16 Janvier : Mzee Laurent Désiré Kabila , Le porte Étendard de la souveraineté nationale.

Chaque 16 Janvier, la République démocratique du Congo commémore la mort de l’un des pères de la souveraineté nationale, déclaré ainsi le héros de la nation pour sa lutte inlassable contre la dictature imposée par le président Mobutu pendant plus de 32 ans dans le pouvoir.

Pour la petite histoire

Né le 27 novembre 1939, selon plusieurs biographes et témoins2, ou le 27 novembre 1941, selon un entretien de 1999, à Jadotville (l’actuelle Likasi) dans le Haut-Katanga3, Laurent-Désiré Kabila appartenait aux ethnies Luba par son père et Lunda par sa mère4. S’il est certain qu’il a accompli ses études secondaires à l’institut Saint-Boniface d’Élisabethville (Lubumbashi), ses études universitaires à l’étranger (Paris, Tachkent ou Belgrade et plus tard à Dar es Salaam) sont controversées5. Ce flou a été entretenu par Kabila lui-même, car le lieu des études était une information personnelle de par sa nature politique et symbolique

De 1967 à 1985, Laurent-Désiré Kabila, suit un double parcours : il est à la fois le chef « révolutionnaire » incontesté d’un maquis peu étendu situé aux alentours de Hewa Bora dans les montagnes de l’extrême sud du Kivu, mais aussi un commerçant qui tire de substantiels bénéfices du trafic d’or et d’ivoire dont il détient le monopole dans son maquis. Après l’effondrement de celui-ci en 1985 (guerres de Moba), on perd la trace de Kabila, dont certains commentateurs affirment qu’il aurait été dans l’entourage d’un autre rebelle, John Garang, chef du plus important maquis soudanais. Résidant principalement à Dar es Salaam, on l’aperçoit aussi à Kampala, en Ouganda, où il entretient des liens amicaux avec le président Yoweri Museveni. Pendant la longue « transition démocratique » zaïroise (1990-1996), ni lui, ni le parti qu’il a fondé en 1967 dans les maquis du Kivu, le Parti de la révolution populaire (P.R.P.), ne participent à la Conférence nationale souveraine qui doit amener le Zaïre vers la IIIe République et qu’il considérera toujours comme une institution « à la solde de Mobutu ».

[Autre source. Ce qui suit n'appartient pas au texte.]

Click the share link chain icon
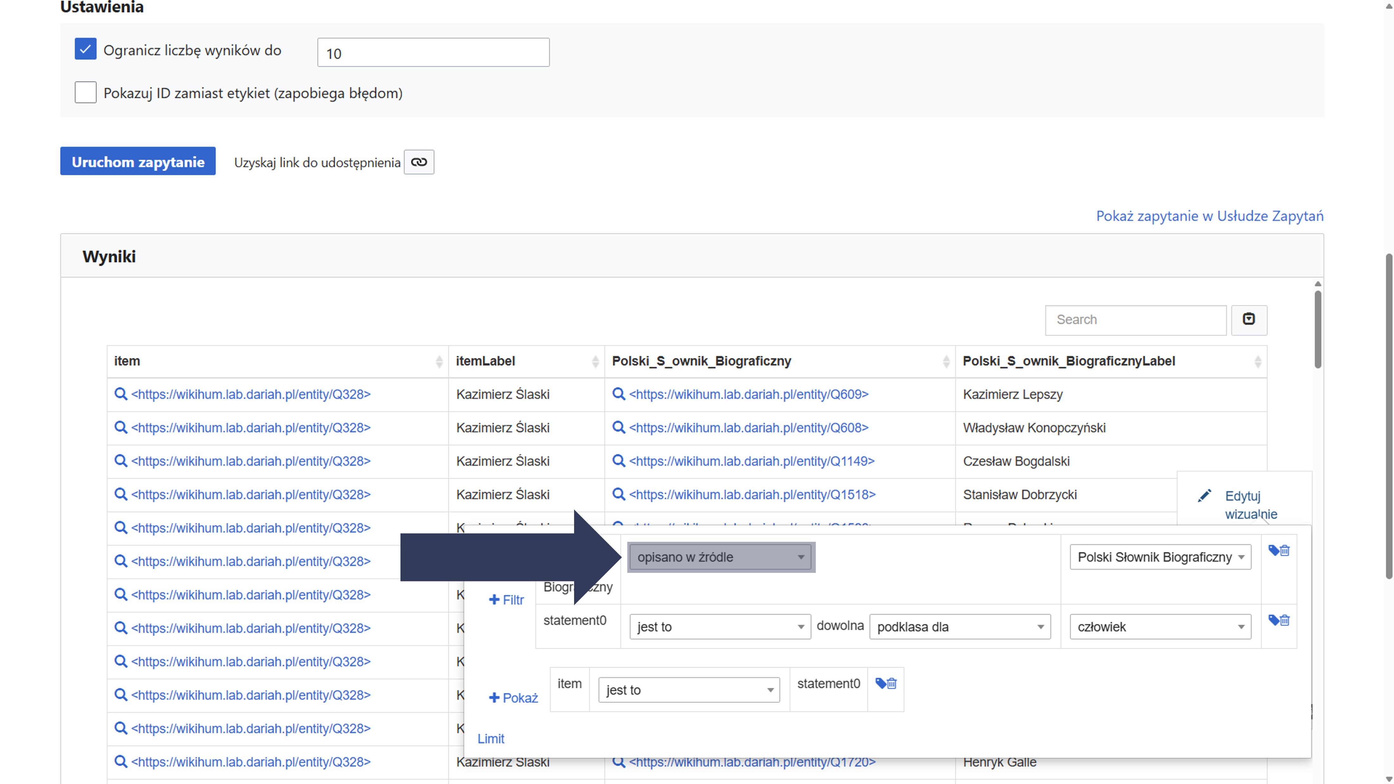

Kabila sort soudainement de l’ombre en septembre 1996 : il signe à Gisenyi (Rwanda) avec trois autres « rebelles » et exilés zaïrois un protocole d’accord créant l’Alliance des forces démocratiques pour la libération du Congo-Zaïre (AFDL) dans lequel les quatre participants s’engagent à œuvrer pour chasser Mobutu du pouvoir. Mais un seul des signataires dispose de combattants pour ce projet. Ils devront donc compter au départ uniquement sur l’apport des troupes et de la logistique militaire des armées rwandaise, ougandaise puis angolaise. Commence alors l’étonnante « anabase7 » militaire et politique qui, en quelques mois, conduit l’AFDL du Kivu à Kinshasa, conquise sans effusion de sang le 17 mai 1997, au lendemain de la fuite précipitée, le 16 mai, du « grand léopard » qui disparaît sans soulever d’émotion dans son pays. Au fil d’une fulgurante avance qui l’étonne lui-même, dit-on, Kabila constitue vaille que vaille un semblant d’armée congolaise, composée essentiellement de jeunes recrues — enfants-soldats — ou de déserteurs des anciennes forces armées zaïroises. Par la suite, il réussira progressivement à éliminer ou à contenir politiquement les trois anciens fondateurs de l’AFDL dont il n’était au début que le « porte-parole ».

Proclamé président, Laurent-Désiré Kabila, qui prétendait n’avoir jamais été Zaïrois efface toute référence à cette dénomination née en 1971 par décision de son prédécesseur : le pays retrouve son nom d’origine, le fleuve est à nouveau rebaptisé Congo, le franc congolais se substitue au nouveau Zaïre, l’hymne national, la devise du pays sont changés

Vision et Lutte

Laurent-Désiré Kabila, est célébré pour son courage et son engagement envers la liberté du peuple congolais. Fidèle à son credo : «Ne jamais trahir le Congo».

Unité et patriotisme au cœur de sa vision
Kabila prônait une RDC unie, où chaque citoyen serait un acteur de la révolution et du développement. « Le Congo, c’est une seule nation, un seul peuple », disait-il, mettant en avant son rêve d’un pays où les divisions cèdent la place à la solidarité.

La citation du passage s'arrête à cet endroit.